======== Records to process ========

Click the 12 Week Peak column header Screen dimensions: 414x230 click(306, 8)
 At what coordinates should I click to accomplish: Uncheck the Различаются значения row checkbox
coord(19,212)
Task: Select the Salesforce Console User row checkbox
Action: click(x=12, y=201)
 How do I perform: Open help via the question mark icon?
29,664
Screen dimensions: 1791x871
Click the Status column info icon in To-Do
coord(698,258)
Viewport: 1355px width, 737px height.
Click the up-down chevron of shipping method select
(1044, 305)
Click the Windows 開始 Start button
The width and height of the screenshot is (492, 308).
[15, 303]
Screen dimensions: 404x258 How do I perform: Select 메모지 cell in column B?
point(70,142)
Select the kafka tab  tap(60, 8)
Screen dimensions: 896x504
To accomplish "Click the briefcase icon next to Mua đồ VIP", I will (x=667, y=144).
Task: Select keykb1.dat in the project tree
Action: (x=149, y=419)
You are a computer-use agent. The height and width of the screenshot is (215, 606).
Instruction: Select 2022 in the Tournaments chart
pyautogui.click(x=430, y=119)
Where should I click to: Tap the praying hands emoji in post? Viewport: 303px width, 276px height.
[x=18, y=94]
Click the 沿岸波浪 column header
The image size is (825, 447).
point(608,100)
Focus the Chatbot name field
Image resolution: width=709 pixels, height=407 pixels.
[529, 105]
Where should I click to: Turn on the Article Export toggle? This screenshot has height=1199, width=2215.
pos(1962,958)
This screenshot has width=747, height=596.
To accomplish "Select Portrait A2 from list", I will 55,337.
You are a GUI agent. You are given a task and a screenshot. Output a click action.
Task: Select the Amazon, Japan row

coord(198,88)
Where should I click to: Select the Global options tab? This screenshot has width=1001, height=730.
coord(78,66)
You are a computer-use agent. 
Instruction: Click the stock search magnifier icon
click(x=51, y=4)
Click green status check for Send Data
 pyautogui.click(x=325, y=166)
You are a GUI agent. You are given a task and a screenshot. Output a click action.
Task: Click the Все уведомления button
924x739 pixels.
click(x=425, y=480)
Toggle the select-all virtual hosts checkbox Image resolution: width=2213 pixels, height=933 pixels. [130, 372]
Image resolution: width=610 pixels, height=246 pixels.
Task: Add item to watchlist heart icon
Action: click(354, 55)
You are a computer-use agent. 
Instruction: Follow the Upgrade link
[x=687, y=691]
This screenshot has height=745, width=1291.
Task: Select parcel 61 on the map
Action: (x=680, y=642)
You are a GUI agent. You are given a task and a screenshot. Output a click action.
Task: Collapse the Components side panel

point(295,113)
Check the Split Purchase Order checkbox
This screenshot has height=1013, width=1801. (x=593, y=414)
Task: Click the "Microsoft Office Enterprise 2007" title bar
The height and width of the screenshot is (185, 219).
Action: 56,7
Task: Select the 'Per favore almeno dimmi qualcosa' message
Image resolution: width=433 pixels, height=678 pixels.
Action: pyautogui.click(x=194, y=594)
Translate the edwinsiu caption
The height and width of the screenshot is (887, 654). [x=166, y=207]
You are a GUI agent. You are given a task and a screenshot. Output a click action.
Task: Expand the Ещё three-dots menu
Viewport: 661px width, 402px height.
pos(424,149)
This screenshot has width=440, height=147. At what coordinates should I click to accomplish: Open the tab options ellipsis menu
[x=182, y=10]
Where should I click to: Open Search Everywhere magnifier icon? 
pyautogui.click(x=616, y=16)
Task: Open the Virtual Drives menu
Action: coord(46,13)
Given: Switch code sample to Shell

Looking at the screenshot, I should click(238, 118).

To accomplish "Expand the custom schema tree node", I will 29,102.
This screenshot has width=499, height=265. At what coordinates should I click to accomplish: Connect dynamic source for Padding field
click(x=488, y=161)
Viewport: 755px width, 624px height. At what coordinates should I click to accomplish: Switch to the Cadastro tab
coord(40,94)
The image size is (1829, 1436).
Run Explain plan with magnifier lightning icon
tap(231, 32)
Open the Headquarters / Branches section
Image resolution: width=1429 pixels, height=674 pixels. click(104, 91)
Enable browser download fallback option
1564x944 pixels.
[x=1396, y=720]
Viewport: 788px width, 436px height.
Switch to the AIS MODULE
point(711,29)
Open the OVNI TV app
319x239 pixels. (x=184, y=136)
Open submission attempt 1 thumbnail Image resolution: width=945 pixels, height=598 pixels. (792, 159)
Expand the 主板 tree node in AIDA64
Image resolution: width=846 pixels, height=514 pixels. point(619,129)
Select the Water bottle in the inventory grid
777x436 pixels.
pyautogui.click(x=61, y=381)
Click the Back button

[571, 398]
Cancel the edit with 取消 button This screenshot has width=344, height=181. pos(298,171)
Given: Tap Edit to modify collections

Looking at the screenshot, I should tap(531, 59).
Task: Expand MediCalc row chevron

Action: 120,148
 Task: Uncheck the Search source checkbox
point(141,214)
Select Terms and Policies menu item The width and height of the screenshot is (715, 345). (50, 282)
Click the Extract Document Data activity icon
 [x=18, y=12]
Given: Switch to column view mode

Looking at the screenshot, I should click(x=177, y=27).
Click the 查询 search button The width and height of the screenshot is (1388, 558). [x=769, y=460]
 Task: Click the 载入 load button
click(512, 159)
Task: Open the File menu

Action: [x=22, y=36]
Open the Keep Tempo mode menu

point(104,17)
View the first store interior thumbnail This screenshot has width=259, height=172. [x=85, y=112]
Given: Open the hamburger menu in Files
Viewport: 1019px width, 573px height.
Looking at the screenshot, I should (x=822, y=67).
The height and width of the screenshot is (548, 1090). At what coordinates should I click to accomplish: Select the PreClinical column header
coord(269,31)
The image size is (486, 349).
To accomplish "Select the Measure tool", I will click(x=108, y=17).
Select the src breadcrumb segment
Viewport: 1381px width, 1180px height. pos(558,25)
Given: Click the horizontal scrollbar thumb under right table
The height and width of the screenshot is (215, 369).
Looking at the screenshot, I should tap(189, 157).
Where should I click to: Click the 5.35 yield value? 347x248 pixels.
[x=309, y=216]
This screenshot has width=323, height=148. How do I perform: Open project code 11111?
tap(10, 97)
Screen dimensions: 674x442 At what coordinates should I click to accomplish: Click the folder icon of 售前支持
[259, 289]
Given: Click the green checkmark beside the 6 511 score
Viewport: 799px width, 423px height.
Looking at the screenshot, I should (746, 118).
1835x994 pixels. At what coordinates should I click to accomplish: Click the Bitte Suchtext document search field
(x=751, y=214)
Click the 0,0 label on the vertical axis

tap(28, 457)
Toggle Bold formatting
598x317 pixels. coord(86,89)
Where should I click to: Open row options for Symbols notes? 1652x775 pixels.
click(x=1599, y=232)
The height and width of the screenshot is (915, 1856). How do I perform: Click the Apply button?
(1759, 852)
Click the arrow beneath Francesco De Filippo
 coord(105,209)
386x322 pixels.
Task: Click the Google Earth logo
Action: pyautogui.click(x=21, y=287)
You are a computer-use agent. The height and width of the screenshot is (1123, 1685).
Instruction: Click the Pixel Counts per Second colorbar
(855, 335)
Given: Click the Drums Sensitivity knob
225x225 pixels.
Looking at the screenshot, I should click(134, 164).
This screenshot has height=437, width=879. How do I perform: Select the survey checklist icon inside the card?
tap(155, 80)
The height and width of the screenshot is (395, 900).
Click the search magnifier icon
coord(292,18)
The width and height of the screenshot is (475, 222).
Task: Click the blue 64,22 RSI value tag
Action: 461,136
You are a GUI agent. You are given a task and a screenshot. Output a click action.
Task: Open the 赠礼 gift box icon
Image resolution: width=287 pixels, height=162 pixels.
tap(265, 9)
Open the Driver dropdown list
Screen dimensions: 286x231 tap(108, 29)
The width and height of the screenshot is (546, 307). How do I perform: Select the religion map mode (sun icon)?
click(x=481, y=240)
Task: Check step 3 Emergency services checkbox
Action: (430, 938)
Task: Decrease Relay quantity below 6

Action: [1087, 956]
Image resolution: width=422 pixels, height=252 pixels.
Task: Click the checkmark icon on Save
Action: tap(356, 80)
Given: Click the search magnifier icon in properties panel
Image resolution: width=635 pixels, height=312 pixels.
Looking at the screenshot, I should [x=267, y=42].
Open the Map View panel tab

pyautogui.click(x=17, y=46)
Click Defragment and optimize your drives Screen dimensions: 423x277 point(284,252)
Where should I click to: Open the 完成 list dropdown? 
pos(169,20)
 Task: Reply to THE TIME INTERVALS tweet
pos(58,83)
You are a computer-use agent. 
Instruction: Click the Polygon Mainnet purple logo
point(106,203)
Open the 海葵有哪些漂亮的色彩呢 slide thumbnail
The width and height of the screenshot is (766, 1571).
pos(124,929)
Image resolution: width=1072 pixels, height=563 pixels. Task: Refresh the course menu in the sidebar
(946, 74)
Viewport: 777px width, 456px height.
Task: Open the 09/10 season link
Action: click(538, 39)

========

> **Task details**
Which lines in the items above contain the word "thumbnail"? Pull out each of those lines in full.

> **Task answer**
Open submission attempt 1 thumbnail Image resolution: width=945 pixels, height=598 pixels. (792, 159)
View the first store interior thumbnail This screenshot has width=259, height=172. [x=85, y=112]
Open the 海葵有哪些漂亮的色彩呢 slide thumbnail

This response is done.